Он подсек глыбу снизу, попробовал обрушить, но она прочно сидела в борту шурфа.

— Ну и сиди. Делу ты не мешаешь, — сказал он простодушно и похлопал по камню ладонью.

— А вдруг помешает? — спросил Виктор, чувствуя сильное искушение еще раз услышать голос соседа.

— Ну что ты, голова! — убежденно возразил Дронов. — А ты, стало быть, еще и не начинал?

— Теперь начну, голова, — ответил Разумов, искусно подражая медлительному журчанию речи товарища и отправился восвояси.

Вернувшись к своему месту, Виктор насек топором глубокие грани, лопатой очистил площадку от дерна. Немного углубившись, он напал на мерзлоту, она задержала его, но все же часа через три он добрался до коренной породы: сплошная плита, ее не возьмешь ни ломом, ни кайлой.

Виктор вылез из шурфа. Тяжелый запах источала преющая земля. Туманило голову. Ему хотелось есть и пить, но еще больше — спать. Над ухом тоненько гудели комары.

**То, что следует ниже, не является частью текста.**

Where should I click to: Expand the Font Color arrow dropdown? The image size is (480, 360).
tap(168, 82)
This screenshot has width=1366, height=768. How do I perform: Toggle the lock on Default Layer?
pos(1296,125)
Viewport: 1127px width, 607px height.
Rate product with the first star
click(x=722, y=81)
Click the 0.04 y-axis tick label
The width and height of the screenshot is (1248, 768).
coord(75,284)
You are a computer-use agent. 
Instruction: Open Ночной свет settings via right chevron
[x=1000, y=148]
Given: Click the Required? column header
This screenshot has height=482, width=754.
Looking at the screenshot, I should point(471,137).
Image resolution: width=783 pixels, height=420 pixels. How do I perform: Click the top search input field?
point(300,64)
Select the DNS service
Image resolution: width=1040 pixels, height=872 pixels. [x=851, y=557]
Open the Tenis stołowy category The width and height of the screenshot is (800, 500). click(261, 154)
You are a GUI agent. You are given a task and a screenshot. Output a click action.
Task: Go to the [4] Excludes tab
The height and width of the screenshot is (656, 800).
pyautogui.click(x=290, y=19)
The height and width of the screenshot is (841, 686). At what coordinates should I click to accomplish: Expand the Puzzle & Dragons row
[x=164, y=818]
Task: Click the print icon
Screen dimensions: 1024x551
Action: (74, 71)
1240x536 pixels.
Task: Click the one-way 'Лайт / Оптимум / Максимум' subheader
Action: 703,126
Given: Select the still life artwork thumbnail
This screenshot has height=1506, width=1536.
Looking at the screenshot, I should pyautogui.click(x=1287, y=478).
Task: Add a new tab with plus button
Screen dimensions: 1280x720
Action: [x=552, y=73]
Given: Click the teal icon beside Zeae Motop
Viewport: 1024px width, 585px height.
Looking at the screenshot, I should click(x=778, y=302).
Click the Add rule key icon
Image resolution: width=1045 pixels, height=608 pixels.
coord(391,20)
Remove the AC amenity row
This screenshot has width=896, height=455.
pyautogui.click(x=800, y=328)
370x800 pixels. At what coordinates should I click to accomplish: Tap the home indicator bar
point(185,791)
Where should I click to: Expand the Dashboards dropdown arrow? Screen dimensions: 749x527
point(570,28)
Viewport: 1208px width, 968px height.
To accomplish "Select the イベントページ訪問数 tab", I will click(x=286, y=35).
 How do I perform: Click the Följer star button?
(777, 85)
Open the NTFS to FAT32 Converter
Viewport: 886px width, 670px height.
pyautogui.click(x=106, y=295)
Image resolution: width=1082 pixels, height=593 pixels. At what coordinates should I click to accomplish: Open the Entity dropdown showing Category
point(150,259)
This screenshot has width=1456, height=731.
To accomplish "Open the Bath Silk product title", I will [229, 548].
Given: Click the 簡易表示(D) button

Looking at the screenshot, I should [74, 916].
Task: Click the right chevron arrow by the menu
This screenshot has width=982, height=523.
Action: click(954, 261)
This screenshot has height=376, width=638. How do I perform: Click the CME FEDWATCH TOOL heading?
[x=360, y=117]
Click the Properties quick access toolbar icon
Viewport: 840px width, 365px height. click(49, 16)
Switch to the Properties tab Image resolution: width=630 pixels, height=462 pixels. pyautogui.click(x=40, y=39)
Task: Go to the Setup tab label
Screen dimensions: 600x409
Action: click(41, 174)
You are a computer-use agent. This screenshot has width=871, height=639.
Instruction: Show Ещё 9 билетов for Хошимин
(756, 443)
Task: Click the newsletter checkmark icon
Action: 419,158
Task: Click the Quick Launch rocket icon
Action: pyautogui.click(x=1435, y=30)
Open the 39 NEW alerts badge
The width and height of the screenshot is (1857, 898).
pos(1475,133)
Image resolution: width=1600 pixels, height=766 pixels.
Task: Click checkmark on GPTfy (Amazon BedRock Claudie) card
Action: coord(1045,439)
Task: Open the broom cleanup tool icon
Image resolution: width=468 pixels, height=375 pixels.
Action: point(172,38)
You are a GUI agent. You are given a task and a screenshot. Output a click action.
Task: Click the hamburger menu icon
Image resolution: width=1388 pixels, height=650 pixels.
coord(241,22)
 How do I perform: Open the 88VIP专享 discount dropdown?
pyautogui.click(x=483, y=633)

Кругом была тишина. В часы таежного зноя никто не работал. Запалив полусгнивший обрубок березы, дающий обильный дым, Виктор разостлал под кедром фуфайку и скоро заснул.

3
Он очнулся, ощутив на лбу прикосновение шершавой ладони. Рядом с ним на корточках сидел Курбатов.

— Эк тебя искусало! — сокрушенно воскликнул он и снова провел ладонью по шишковатому лбу Виктора.

— Курбатов, ты? — просипел Виктор. Во рту было сухо. Он приподнялся, подставив свежей струе ветра пылающее распухшее лицо. — Нет ли у тебя воды? Пить хочу до смерти, — с трудом выдавил он.

Курбатов отстегнул фляжку. Пока Виктор пил захлебываясь, он обошел шурф, промерил его лопатой.

— Однако, паря, наворотил… Верных четыре куба. Я тоже выбил всего один шурфик — и шабаш. А Дронов — два шурфа, кубиков на семь… Слышь?

— То-то, голова! — ответил Виктор любимым выражением Дронова, к которому оба успели уже проникнуться уважением.

Они засмеялись.

— Пора мне. Не забудь флягу. Я тебя, дьявола, знаю, пропадешь без меня, — шутливо погрозил Курбатов пальцем и удалился.

Виктор опорожнил фляжку и последними каплями освежил лицо. Потом принялся за второй шурф.